Die Beschwerdeführerin hat weiterhin vorgetragen, dass der Wortbestandteil "Navigator" nicht nur durch die Existenz von ähnlichen registrierten Zeichen für den Computerbereich, sondern auch durch die häufige Verwendung des Wortes für Waren und Dienstleistungen im Bereich der elektronischen Kommunikation geschwächt sei, wie aus einem von ihr vorgelegten Ergebnis einer Suche auf dem Internet hervorgehe. Die Kammer weist zunächst darauf hin, dass sie allein aus der Eintragung ins Register von weiteren ähnlichen Marken oder aus der tatsächlichen Verwendung von damit übereinstimmenden Ausdrücken ohne jegliche Information über den Zusammenhang, in dem diese verwendet werden, keine Schlussfolgerungen in Bezug auf eine etwaige verminderte Kennzeichnungskraft einer eingetragenen Marke zu ziehen vermag.

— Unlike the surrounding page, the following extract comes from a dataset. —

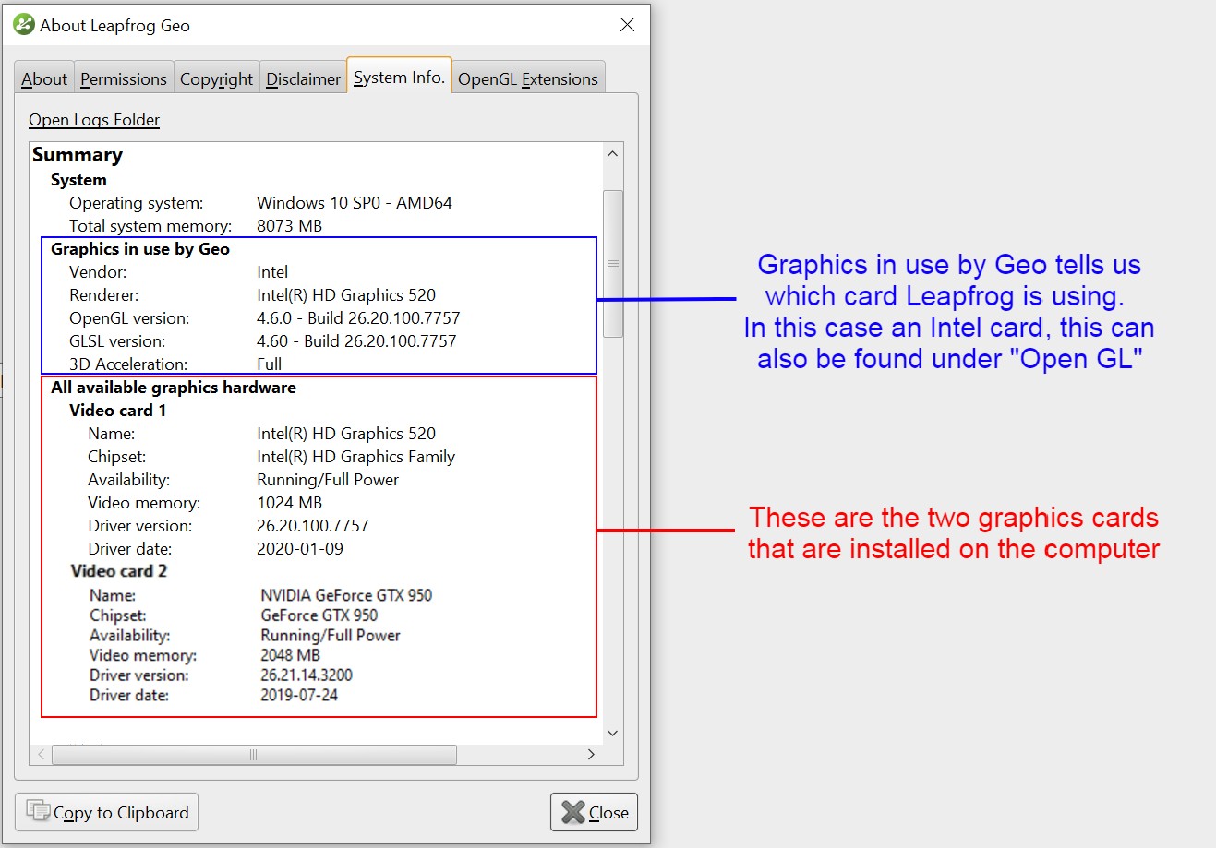
Task: Click the up arrow of the vertical scrollbar
Action: [612, 151]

Weiterhin ist darauf hinzuweisen, dass die Prüfungsabteilung die von der Beschwerdeführerin als Gemeinschaftsmarke angemeldete Wortmarke, hinsichtlich eines Teils der von ihr beanspruchten Waren und Dienstleistungen, die den dem Widerspruch zu Grunde gelegten Waren und Dienstleistungen ähnlich sind, zur Veröffentlichung akzeptiert hat. Folglich ist dem Bestandteil "Navigator" der älteren Marke wenigstens eine gewisse Kennzeichnungskraft zuzuerkennen.

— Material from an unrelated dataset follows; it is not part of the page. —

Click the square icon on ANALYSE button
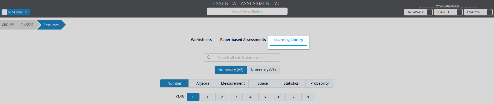Screen dimensions: 494x104 click(489, 12)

Die Beschwerdeführerin trägt vor, dass aus einer Gesamtbeurteilung der sich gegenüberstehenden Zeichen hervorgehe, dass diese weder in schriftlicher noch in klanglicher Hinsicht noch dem Sinn nach Ähnlichkeit aufwiesen. Diese Auffassung basiert auf der Feststellung, dass der Wortbestandteil der älteren Marke, der sich nicht in der Anmeldemarke findet, das die Widerspruchsmarke prägende Element ist, das obendrein, weil es sich am Anfang dieser Marke befindet, vom Verkehr besonders wahrgenommen wird. Aus den oben angegebenen Gründen teilt die Kammer jedoch die von der Widerspruchsabteilung vertretene Ansicht, dass das Wortelement "eMedia" wegen seines beschreibenden Charakters nicht als herkunftsbezeichnendes Element der Marke wahrgenommen werden wird, sodass die Marke wesentlich und vor allem durch den Bestandteil "Navigator" geprägt wird.

Dies führt dazu, dass die Marken in begrifflicher und damit auch in schriftlicher und klanglicher Hinsicht ähnlich sind. Bei einem hohen Maß an Ähnlichkeit der verfahrensgegenständlichen Waren und Dienstleistungen wird der Verkehr nach Ansicht der Kammer annehmen, dass die beiden Marken demselben Unternehmen oder wirtschaftlich verbunden Unternehmen angehören, wobei die ältere Marke als die für den Bereich der E-Medien verwendete "Navigator"-Marke wahrgenommen wird.

Die Beschwerde ist daher zurückzuweisen.

Kosten

Als unterliegende Partei hat die Beschwerdeführerin gemäß Artikel 81 Absatz 1 GMV die Kosten des Beschwerdeverfahrens zu tragen.